Dataset: "Fournier_et_al_monthly_risk.csv"
Dataset description: This dataset contains monthly risk values for zooplankton and phytoplankton
Columns:
- Month_name: Name of month
- Region: Region of the estuary
- Taxa: Name of organism
- Probability: Critical decline risk estimate
- U: Deterministic trend
- Q: Process error variance
- Timesteps: Year of the projection
- Best: Critical decline risk estimate for the case scenario
- Worst: Critical decline risk estimate for the worst-case scenario
- Month: Numerical month designation
- Percenttot: Percent average abundance
- Window: Designation for high-abundance windows
- MonthName: Month abbreviation
- Group: Taxonomic Group
Dataset: "Fournier_et_al_mean_risk.csv"
Dataset description: This dataset contains window-specific mean risk values
- Region: Region of the estuary
- Taxa: Name of organism
- Probability: Mean critical decline risk across the key window
- U: Deterministic trend
- Q: Process error variance
- Timesteps: Year of the projection
- Best: Mean critical decline risk estimate for the best-case scenario
- Worst: Mean critical decline risk estimate for the worst-case scenario
- Group: Taxonomic Group
- Predator: Predator for which high abundance windows were calculated
Dataset: "Fournier_et_al_model_comparison.csv"

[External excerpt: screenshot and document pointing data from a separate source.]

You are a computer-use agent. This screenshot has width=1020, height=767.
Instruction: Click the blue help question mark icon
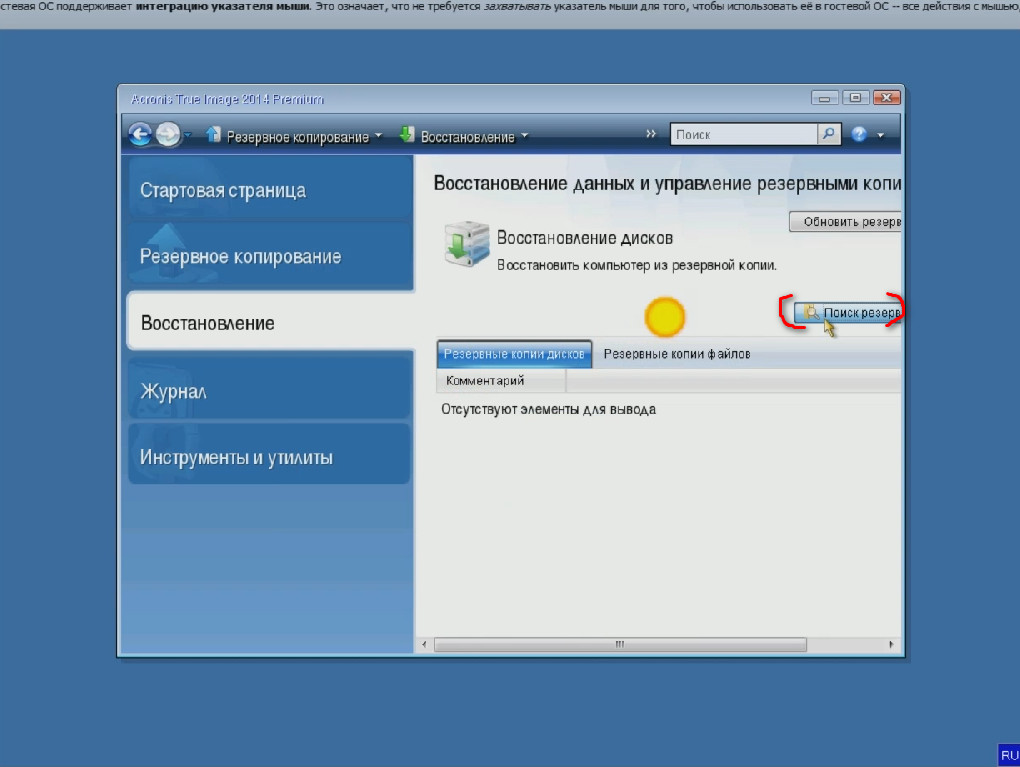click(x=859, y=135)
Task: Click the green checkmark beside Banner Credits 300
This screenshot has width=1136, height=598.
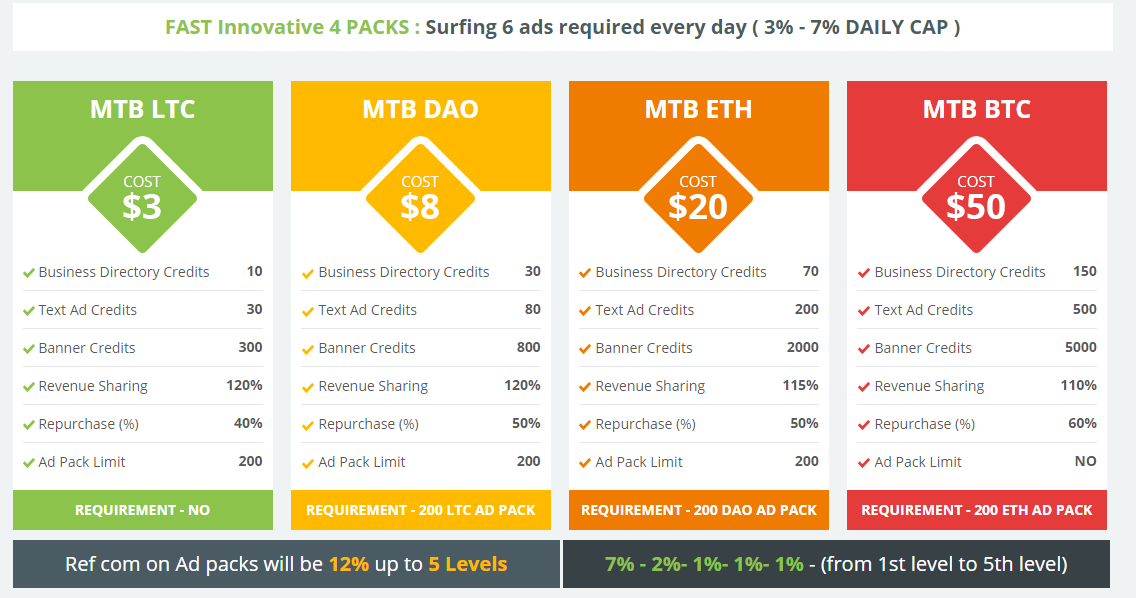Action: coord(29,349)
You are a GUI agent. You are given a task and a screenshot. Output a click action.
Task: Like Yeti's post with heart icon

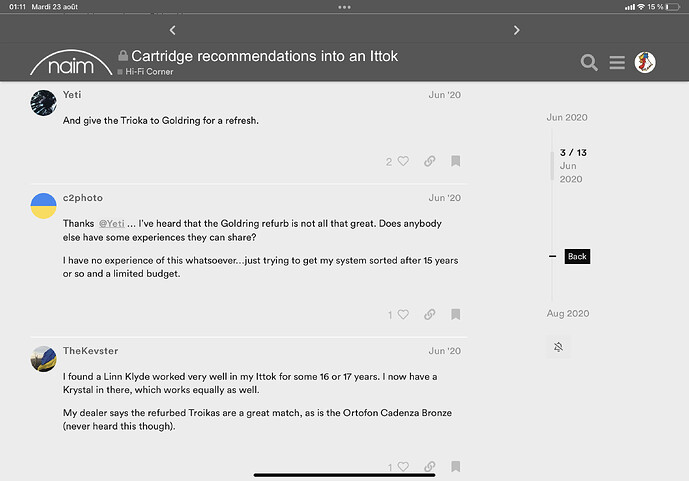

Dataset description: This dataset contains the results of our supplementary analysis comparing the results from our MAR models to MARSS models
- Region: Region of the estuary
- Taxa: Name of organism
- Probability: Mean critical decline risk across the key window
- RU: Deterministic trend
- RQ: Process error variance
- Timesteps: Year of the projection
- Best: Mean critical decline risk estimate for the case scenario
- Worst: Mean critical decline risk estimate for the worst-case scenario
- Group: Taxonomic Group
- Convergence: MARSS package convergence code
- R: Observation error estimate
Code/Software
Fournier_et_al._2025_Risk_code.Rmd: This code accesses and preprocesses zooplankton and fish time-series data from ecological databases, assigns sampling stations to regions, filters for data completeness, imputes missing values, and prepares the data for MAR (Multivariate Autoregressive) modeling by species, station, and region.
This work uses time-series based PVA to assess critical decline risk of estuarine fishes and their prey during phenologically-informed high abundance windows.